- Goal of the exercise
Can the lines below, from the one that holds "The width and" to the very end, be echoed exactly, with both ends included and no pictures?
------------------------------------------------------------------------
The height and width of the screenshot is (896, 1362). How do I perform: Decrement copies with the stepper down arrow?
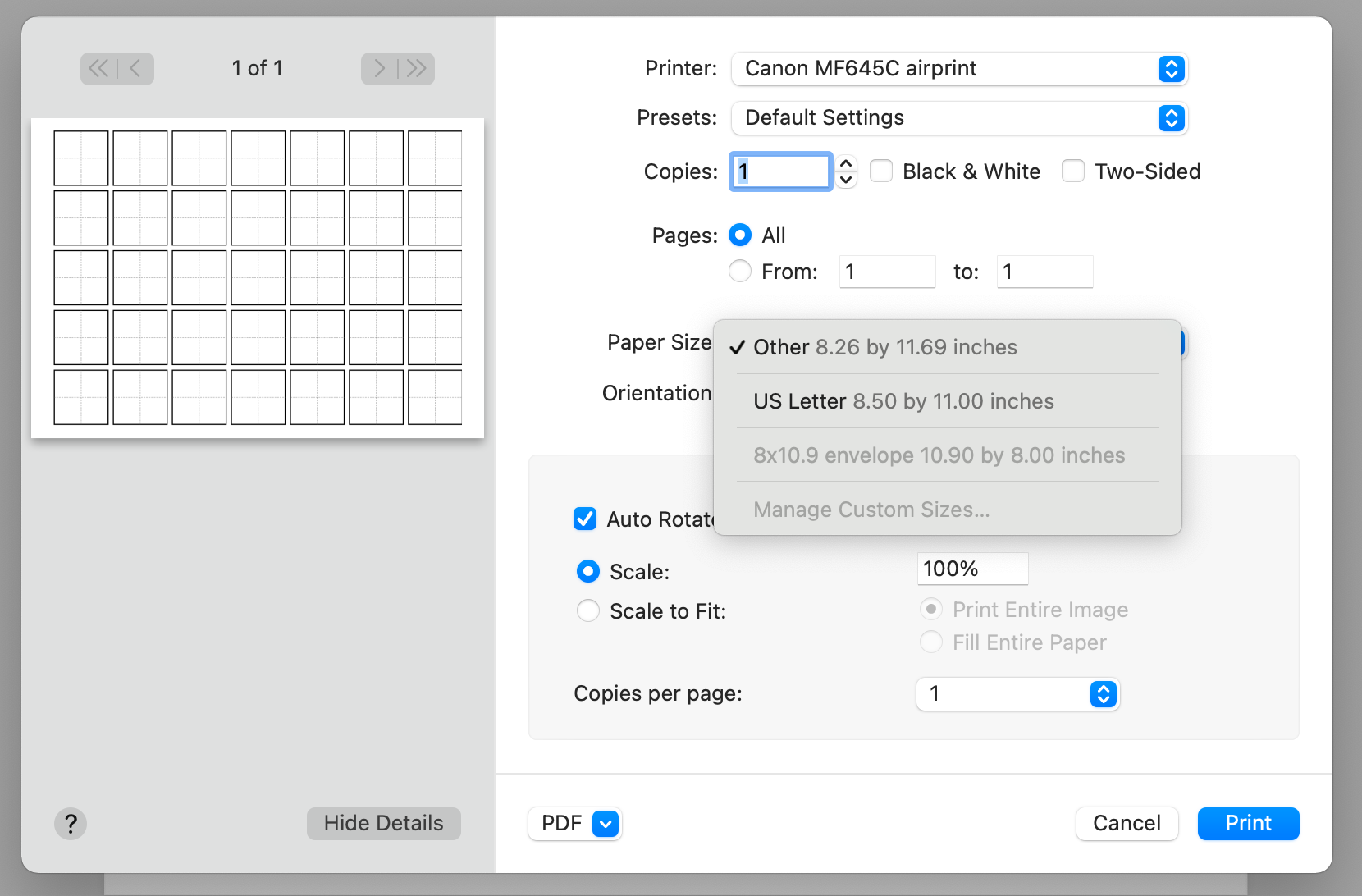pyautogui.click(x=845, y=179)
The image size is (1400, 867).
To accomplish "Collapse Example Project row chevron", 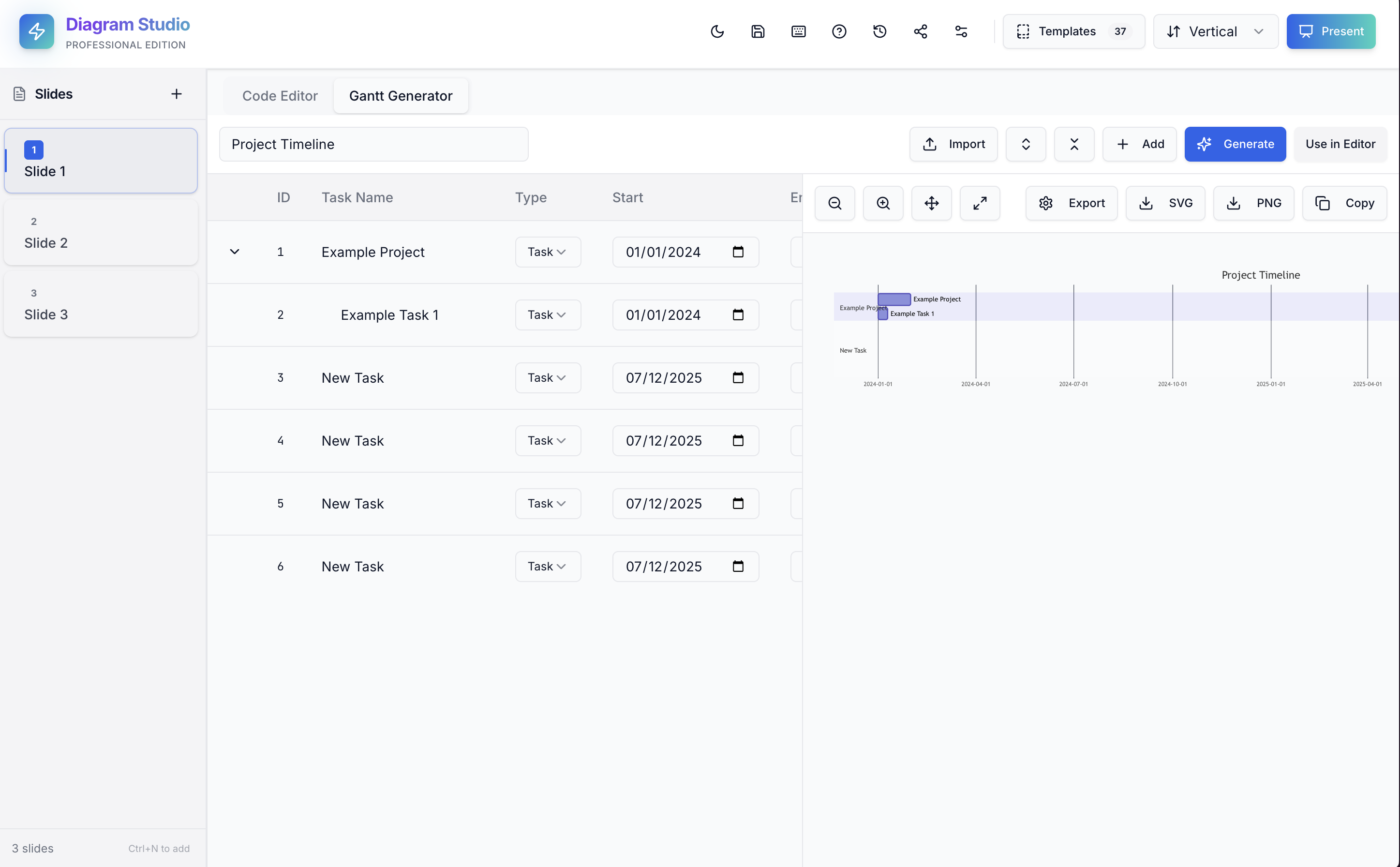I will [235, 252].
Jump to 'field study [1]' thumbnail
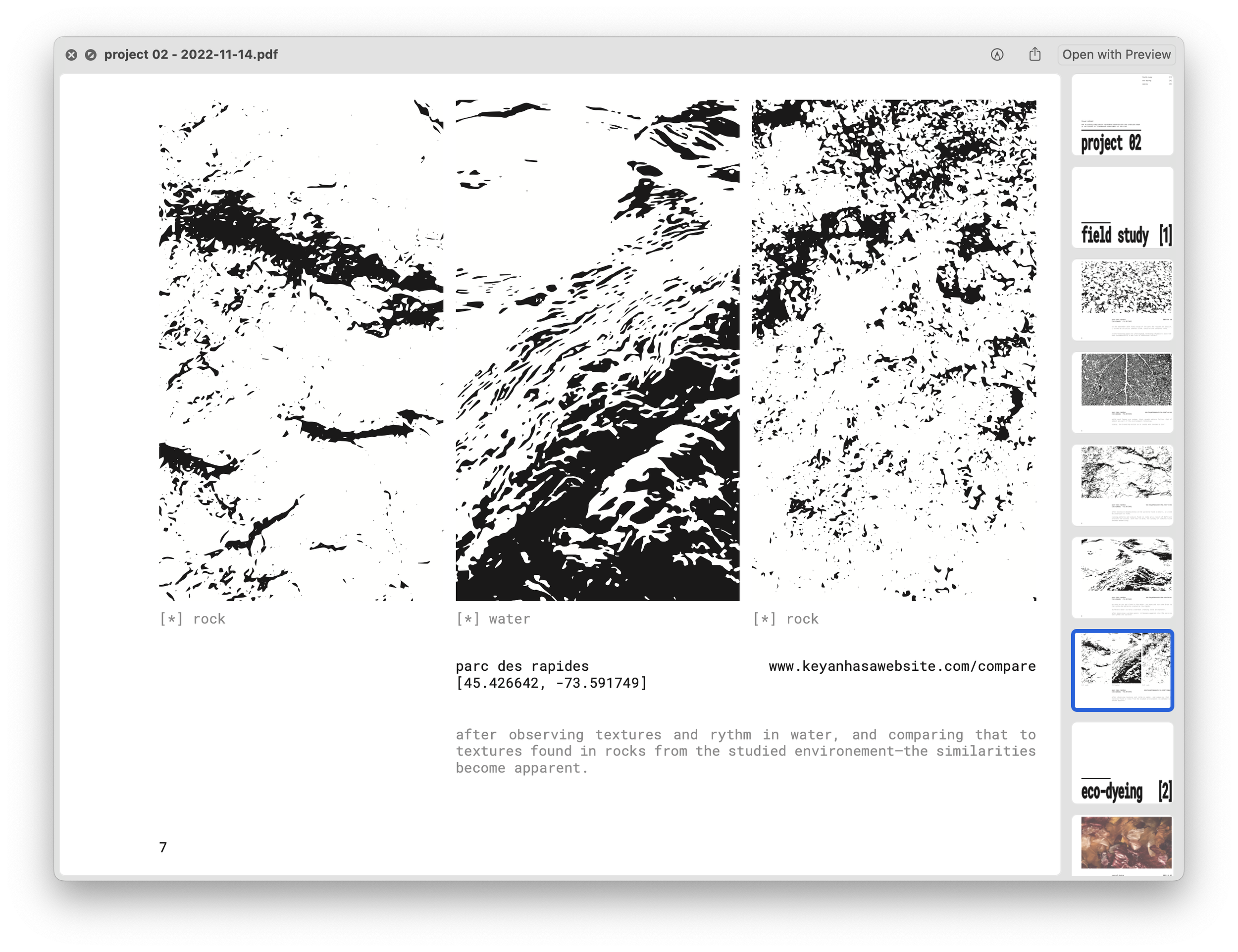 [1122, 207]
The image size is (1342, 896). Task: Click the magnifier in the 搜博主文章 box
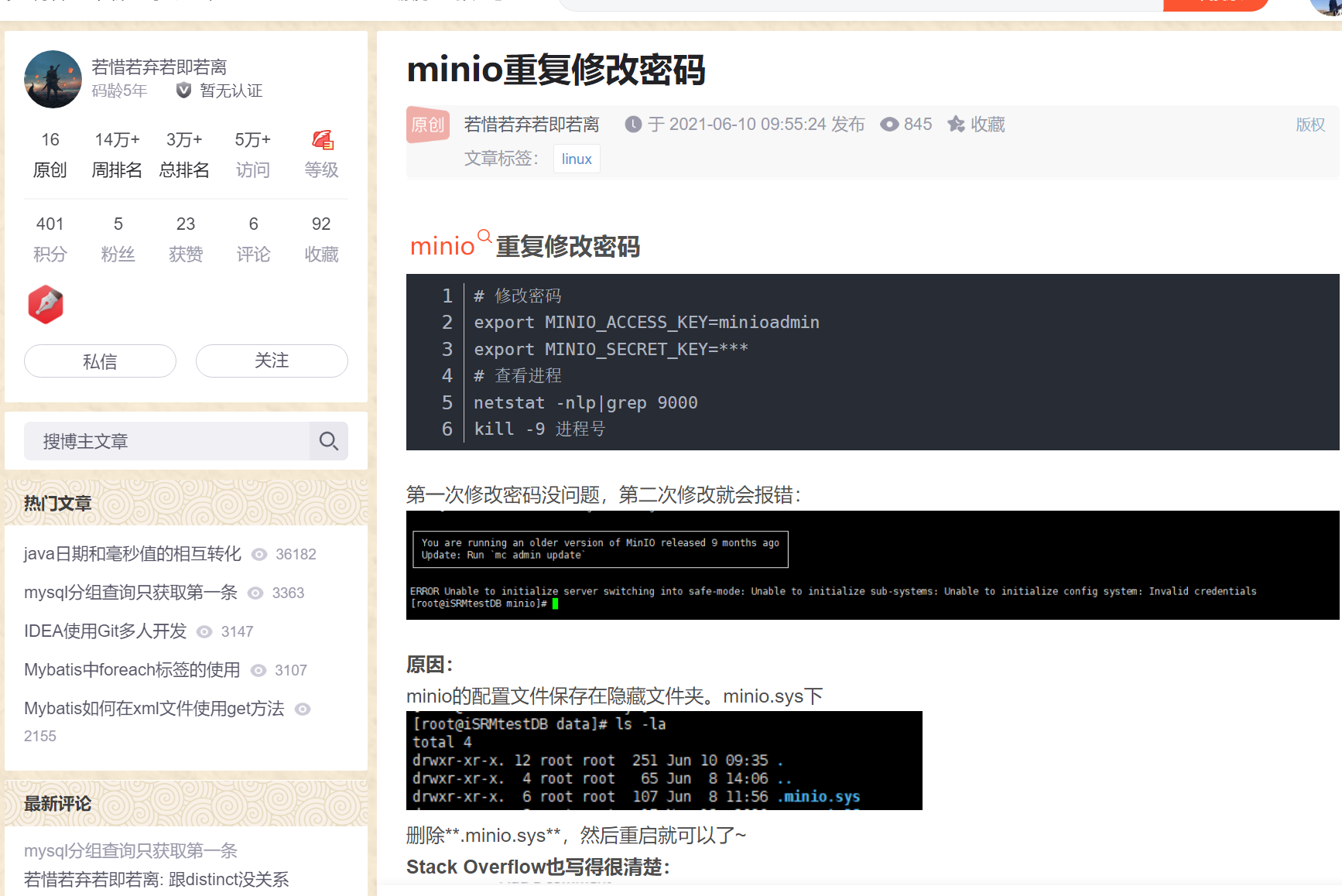pos(328,440)
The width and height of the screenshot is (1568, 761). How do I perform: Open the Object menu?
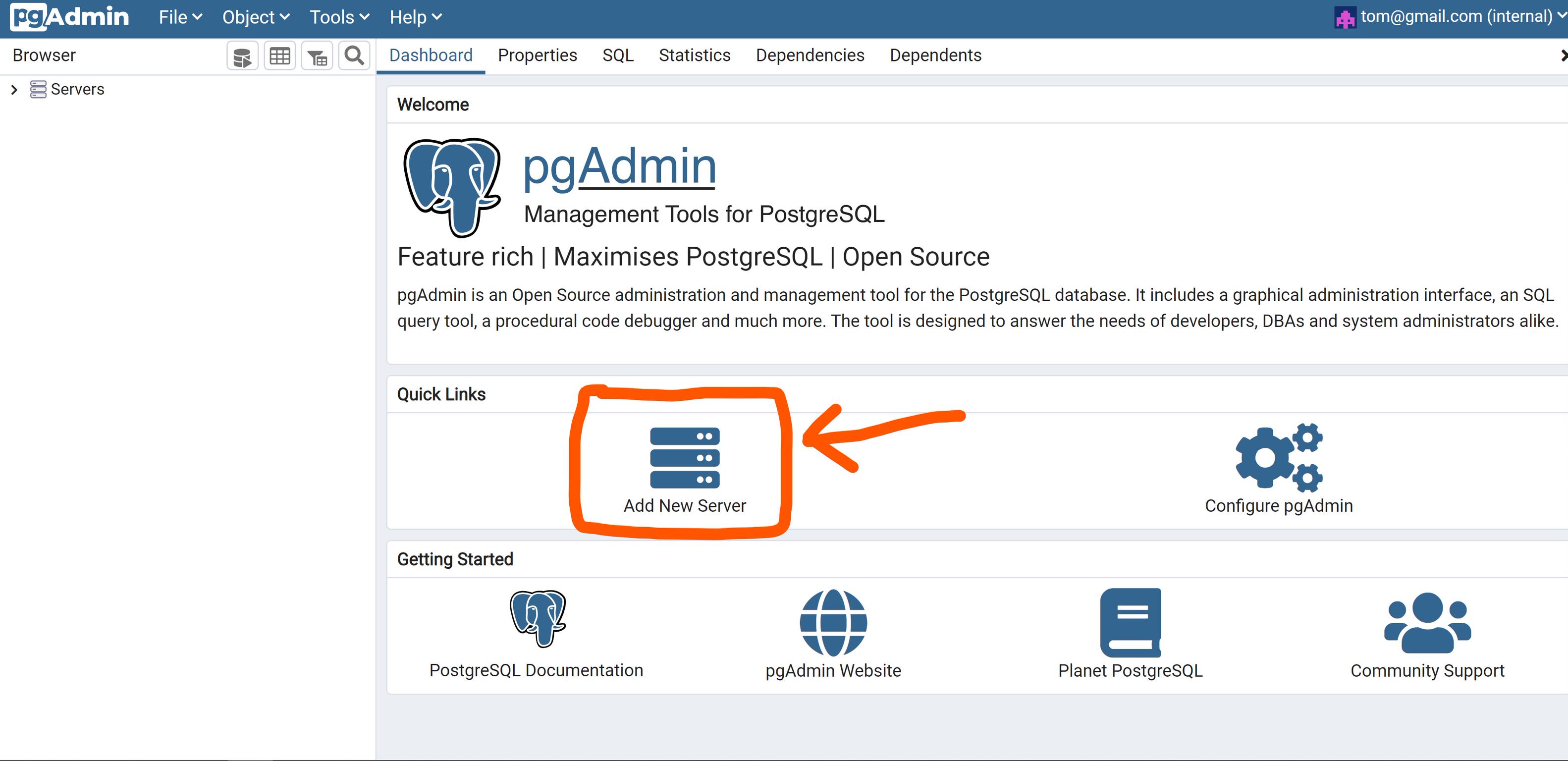[x=255, y=17]
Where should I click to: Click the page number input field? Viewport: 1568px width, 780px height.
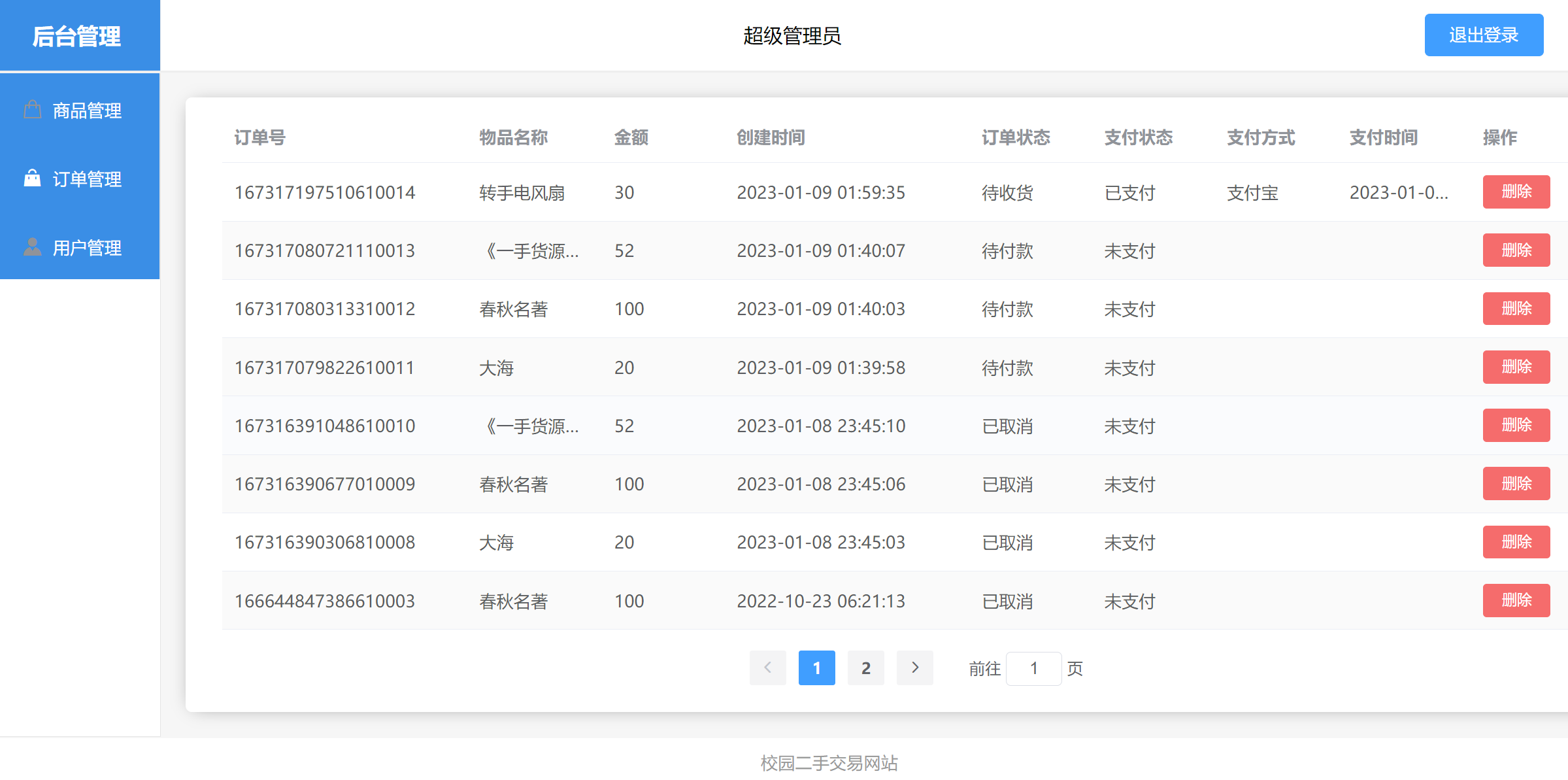[x=1034, y=668]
------------------------------------------------------------------------
- Task output
The width and height of the screenshot is (1568, 761). How do I perform: Open the Object menu?
[x=255, y=17]
Where should I click to: Click the page number input field? Viewport: 1568px width, 780px height.
[x=1034, y=668]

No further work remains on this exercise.